| TASK GOAL |
Pull out each line of the entries below that contains the string "legend", and copy every such line in full.

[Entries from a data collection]
[Start]

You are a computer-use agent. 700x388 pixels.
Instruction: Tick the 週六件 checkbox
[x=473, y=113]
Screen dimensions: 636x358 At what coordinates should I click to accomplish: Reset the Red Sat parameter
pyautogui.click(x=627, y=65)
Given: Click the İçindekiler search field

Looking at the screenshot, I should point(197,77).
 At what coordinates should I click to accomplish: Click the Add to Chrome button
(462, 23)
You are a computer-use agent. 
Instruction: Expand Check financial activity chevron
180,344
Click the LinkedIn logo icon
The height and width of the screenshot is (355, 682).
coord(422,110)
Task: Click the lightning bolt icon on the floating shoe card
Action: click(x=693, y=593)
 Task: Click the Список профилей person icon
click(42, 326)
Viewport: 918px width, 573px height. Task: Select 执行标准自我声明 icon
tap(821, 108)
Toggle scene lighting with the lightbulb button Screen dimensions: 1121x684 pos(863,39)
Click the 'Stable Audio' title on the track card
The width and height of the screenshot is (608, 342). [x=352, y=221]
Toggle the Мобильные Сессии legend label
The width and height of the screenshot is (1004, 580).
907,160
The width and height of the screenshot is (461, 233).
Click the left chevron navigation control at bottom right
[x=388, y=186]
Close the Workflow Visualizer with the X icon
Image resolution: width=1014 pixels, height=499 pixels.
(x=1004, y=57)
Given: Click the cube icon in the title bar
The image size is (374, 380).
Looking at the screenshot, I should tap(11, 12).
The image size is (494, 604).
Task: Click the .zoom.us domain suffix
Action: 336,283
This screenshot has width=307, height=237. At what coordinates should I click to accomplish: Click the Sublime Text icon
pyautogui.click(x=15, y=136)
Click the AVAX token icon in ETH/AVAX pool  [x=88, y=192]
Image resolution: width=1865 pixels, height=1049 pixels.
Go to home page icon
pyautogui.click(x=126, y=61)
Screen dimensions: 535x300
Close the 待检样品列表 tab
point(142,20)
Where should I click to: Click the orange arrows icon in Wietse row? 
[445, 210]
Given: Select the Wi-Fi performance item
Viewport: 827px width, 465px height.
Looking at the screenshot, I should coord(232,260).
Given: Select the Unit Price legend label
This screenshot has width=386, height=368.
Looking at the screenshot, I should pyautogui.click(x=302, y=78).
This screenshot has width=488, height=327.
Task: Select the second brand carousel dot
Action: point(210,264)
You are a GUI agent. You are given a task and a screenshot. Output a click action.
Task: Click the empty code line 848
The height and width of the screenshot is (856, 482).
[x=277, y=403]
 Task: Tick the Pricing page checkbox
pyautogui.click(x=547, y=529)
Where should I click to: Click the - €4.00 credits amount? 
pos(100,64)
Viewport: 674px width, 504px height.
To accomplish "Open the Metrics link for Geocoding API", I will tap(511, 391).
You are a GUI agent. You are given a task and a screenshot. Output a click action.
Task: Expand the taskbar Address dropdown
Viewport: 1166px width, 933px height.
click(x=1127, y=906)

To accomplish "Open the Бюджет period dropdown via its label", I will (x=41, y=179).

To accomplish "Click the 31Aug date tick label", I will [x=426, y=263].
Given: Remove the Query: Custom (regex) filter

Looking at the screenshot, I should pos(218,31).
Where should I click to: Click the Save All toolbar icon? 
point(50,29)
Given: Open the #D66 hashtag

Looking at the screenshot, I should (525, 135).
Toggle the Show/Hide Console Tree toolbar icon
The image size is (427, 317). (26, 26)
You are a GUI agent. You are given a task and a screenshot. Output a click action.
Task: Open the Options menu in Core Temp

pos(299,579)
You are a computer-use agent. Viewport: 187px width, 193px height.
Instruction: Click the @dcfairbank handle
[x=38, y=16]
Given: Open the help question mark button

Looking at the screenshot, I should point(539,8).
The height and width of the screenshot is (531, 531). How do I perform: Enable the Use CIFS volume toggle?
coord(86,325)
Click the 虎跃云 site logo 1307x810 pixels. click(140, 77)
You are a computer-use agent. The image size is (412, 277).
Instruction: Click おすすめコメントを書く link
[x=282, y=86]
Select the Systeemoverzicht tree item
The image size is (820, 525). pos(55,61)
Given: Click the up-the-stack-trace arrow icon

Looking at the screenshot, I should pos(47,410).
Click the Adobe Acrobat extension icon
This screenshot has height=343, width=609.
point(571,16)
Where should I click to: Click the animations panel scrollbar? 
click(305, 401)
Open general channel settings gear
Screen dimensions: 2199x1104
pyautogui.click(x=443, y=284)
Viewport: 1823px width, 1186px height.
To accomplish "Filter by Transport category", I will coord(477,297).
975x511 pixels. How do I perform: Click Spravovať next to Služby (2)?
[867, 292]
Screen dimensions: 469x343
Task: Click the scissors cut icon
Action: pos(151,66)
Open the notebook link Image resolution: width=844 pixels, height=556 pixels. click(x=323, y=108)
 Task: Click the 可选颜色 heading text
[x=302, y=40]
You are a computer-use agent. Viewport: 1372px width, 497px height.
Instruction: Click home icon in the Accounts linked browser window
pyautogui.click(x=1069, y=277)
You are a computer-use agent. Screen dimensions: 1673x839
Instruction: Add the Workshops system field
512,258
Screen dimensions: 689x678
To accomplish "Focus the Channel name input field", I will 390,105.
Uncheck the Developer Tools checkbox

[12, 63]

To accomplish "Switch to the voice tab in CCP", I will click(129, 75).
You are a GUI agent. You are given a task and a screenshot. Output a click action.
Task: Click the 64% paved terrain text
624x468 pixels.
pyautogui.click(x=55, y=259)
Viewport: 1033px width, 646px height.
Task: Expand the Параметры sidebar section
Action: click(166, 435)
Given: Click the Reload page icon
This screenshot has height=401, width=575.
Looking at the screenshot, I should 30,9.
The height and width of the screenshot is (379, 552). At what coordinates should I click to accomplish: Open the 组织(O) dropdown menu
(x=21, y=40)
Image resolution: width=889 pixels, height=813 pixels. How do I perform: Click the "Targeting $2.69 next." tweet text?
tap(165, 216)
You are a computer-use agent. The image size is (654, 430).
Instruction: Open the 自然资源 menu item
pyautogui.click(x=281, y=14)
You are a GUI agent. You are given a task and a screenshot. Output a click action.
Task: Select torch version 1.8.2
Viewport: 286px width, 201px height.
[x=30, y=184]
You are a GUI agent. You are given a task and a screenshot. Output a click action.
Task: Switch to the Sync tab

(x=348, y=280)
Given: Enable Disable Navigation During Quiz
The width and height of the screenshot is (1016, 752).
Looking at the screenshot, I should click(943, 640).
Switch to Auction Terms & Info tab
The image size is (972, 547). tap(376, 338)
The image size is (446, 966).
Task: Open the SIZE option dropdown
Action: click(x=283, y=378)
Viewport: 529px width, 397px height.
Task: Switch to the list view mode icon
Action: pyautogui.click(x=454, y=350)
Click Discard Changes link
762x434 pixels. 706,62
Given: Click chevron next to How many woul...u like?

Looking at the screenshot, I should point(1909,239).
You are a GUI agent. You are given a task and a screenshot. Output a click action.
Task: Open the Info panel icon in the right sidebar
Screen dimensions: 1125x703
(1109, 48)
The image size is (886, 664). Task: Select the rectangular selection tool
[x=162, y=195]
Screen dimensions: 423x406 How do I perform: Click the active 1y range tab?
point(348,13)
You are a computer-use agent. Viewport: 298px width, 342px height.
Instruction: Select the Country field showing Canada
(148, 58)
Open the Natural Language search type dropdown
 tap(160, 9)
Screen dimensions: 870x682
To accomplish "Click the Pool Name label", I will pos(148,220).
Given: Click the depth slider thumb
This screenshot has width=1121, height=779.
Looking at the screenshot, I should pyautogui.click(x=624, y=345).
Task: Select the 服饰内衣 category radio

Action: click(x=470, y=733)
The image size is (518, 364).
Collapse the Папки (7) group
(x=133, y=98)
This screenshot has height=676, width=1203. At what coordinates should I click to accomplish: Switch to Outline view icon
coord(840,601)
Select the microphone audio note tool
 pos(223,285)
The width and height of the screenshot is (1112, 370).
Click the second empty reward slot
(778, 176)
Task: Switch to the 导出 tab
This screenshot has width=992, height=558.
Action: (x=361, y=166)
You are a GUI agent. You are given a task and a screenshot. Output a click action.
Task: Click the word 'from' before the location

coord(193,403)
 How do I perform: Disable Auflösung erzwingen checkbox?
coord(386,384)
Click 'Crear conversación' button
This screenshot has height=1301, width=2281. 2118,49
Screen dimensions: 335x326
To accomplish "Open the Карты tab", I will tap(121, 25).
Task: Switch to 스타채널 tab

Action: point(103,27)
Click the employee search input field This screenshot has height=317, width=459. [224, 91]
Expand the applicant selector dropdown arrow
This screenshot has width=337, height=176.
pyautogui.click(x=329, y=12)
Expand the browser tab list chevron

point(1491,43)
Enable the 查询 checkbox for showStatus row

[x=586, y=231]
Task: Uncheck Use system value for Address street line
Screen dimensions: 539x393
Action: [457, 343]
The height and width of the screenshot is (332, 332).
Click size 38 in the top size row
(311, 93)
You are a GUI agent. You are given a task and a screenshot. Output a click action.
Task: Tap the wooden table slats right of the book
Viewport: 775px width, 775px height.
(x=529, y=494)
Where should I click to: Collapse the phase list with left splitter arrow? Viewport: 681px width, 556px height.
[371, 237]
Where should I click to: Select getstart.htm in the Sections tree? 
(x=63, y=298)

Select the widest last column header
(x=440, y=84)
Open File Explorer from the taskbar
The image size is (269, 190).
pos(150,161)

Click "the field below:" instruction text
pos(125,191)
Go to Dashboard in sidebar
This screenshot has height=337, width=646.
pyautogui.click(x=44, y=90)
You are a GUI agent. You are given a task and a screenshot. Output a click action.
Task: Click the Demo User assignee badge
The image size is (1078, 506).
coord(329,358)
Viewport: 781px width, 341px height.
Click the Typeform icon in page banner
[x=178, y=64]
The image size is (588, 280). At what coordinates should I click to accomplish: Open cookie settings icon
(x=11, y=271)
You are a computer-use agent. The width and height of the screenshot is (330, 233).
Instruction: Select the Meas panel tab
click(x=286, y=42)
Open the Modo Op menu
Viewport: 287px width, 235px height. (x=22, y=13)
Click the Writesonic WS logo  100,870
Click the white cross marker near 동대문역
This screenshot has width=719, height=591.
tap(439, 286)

[End]

| EXERCISE ANSWER |
Toggle the Мобильные Сессии legend label
Given: Select the Unit Price legend label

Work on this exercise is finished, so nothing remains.